[Stored data entries]
# # # #

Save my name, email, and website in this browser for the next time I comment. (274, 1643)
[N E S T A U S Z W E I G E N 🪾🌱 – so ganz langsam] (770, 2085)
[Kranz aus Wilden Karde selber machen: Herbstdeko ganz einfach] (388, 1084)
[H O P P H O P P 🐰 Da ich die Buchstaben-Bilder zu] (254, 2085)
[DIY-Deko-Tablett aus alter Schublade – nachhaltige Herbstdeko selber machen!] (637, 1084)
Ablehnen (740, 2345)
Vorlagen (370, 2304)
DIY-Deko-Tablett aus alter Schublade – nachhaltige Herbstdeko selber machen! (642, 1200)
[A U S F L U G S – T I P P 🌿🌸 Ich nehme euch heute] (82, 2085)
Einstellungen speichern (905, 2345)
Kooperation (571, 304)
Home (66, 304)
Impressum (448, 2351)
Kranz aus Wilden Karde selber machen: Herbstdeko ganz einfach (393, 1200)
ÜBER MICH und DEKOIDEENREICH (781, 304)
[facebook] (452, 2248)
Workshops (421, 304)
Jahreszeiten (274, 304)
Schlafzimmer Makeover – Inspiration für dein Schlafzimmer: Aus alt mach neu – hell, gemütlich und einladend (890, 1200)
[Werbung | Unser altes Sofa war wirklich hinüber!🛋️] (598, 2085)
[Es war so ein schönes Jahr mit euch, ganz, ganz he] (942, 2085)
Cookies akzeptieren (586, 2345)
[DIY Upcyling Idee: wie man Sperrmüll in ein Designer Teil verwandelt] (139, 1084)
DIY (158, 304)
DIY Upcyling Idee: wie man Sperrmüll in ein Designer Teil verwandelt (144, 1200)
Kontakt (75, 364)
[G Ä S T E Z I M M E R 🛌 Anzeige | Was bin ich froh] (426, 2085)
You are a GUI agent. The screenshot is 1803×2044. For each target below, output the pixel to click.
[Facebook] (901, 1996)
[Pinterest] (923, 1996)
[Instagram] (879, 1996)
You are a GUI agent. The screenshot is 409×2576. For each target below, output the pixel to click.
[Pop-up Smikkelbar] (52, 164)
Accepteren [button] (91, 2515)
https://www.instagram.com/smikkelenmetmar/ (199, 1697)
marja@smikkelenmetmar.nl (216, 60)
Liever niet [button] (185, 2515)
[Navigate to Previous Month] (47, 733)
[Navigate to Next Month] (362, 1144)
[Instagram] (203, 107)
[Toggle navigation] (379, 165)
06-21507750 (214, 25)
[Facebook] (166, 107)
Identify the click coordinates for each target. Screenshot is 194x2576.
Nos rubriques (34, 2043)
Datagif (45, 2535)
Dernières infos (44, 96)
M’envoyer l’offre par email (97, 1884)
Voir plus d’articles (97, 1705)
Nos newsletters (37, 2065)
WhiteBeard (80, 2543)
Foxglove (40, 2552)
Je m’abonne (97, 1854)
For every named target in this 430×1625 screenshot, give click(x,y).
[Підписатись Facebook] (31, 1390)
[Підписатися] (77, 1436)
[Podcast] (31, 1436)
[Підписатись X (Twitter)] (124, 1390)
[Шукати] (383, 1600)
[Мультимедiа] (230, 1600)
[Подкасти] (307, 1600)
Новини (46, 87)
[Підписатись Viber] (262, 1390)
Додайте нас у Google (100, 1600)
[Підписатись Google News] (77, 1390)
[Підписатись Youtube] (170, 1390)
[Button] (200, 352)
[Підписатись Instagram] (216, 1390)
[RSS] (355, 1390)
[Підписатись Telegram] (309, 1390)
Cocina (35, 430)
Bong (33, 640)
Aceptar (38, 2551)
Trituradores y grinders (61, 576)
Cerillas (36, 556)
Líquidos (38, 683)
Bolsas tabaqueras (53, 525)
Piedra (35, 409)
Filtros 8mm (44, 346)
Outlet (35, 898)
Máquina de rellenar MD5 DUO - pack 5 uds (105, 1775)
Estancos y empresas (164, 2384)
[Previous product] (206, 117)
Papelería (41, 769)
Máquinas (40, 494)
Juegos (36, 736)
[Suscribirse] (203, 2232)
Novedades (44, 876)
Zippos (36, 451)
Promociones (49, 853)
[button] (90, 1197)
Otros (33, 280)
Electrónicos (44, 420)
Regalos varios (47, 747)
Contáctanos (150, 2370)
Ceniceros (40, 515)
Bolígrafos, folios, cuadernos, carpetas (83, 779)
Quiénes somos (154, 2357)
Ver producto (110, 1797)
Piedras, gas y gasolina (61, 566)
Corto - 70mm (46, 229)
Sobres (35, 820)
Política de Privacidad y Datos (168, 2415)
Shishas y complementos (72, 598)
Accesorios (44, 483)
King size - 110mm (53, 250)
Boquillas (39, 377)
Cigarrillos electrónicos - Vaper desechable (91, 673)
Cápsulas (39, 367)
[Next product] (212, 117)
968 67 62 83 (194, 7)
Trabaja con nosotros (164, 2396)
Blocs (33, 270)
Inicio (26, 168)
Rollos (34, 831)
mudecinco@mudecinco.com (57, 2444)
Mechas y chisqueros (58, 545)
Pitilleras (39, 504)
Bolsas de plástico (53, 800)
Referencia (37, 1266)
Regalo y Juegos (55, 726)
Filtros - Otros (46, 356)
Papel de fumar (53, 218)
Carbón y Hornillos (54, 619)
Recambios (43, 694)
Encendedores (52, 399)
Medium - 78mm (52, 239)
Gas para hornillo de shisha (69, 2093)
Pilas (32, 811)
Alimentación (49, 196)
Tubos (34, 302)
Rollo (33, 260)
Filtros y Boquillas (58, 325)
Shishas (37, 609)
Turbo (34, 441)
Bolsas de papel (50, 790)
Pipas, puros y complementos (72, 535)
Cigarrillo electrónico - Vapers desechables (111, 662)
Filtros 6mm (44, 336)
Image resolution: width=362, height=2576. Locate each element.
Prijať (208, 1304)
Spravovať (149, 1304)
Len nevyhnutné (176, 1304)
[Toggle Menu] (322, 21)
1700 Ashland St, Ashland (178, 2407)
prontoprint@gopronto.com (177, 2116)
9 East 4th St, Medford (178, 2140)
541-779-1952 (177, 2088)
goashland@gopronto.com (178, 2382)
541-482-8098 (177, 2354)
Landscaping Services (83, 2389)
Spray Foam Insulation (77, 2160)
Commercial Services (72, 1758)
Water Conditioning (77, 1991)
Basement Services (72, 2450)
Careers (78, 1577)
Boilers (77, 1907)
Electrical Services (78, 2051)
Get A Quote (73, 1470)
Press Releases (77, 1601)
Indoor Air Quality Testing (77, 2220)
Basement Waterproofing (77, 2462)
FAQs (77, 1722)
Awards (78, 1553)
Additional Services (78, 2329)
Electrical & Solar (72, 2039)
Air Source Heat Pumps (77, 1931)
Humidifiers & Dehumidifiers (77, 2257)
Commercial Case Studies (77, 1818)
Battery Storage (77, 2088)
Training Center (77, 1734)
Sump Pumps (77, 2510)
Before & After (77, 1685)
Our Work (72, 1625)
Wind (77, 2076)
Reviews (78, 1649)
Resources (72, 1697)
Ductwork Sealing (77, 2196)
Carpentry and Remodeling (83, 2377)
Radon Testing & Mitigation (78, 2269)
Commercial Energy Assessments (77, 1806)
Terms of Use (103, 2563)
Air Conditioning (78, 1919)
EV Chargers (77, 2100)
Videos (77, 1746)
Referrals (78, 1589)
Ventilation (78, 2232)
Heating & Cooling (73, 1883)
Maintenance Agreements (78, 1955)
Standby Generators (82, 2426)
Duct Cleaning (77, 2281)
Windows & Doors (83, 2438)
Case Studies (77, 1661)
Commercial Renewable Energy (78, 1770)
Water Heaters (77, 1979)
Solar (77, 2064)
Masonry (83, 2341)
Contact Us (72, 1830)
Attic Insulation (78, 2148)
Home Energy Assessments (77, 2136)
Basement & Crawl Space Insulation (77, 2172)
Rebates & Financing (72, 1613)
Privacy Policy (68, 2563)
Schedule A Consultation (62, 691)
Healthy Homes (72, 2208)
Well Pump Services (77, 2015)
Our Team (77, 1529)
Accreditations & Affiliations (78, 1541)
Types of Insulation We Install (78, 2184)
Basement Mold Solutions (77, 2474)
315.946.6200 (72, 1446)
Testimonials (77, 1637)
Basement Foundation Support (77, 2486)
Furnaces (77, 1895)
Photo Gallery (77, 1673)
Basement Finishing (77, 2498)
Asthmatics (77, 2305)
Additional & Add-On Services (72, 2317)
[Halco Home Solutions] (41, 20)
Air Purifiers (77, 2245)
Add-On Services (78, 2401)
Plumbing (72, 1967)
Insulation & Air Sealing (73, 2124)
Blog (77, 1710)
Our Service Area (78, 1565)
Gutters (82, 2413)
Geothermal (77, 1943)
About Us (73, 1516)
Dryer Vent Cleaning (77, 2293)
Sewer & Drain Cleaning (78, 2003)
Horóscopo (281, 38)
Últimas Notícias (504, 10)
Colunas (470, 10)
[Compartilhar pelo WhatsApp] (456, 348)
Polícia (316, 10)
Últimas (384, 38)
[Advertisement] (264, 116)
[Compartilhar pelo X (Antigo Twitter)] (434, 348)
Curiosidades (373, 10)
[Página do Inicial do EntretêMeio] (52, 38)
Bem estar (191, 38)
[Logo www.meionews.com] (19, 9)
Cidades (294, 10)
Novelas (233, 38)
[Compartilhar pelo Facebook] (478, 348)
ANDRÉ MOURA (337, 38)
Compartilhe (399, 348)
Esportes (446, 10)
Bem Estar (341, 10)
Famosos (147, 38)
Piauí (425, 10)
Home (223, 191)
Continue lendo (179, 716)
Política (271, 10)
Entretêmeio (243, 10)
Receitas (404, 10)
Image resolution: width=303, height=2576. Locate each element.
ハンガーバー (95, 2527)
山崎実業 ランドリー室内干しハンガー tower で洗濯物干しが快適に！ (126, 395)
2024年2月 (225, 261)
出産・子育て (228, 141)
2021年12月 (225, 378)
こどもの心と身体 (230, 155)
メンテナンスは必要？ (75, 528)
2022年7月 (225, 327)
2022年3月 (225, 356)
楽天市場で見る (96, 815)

# # # #

**EXERCISE:** Produce only the lines from the line containing "Videos (77, 1746)" through the line containing "Contact Us (72, 1830)", inclusive of both, exactly as they stand in the entries above.

**WRITTEN ANSWER:**
Videos (77, 1746)
Referrals (78, 1589)
Ventilation (78, 2232)
Heating & Cooling (73, 1883)
Maintenance Agreements (78, 1955)
Standby Generators (82, 2426)
Duct Cleaning (77, 2281)
Windows & Doors (83, 2438)
Case Studies (77, 1661)
Commercial Renewable Energy (78, 1770)
Water Heaters (77, 1979)
Solar (77, 2064)
Masonry (83, 2341)
Contact Us (72, 1830)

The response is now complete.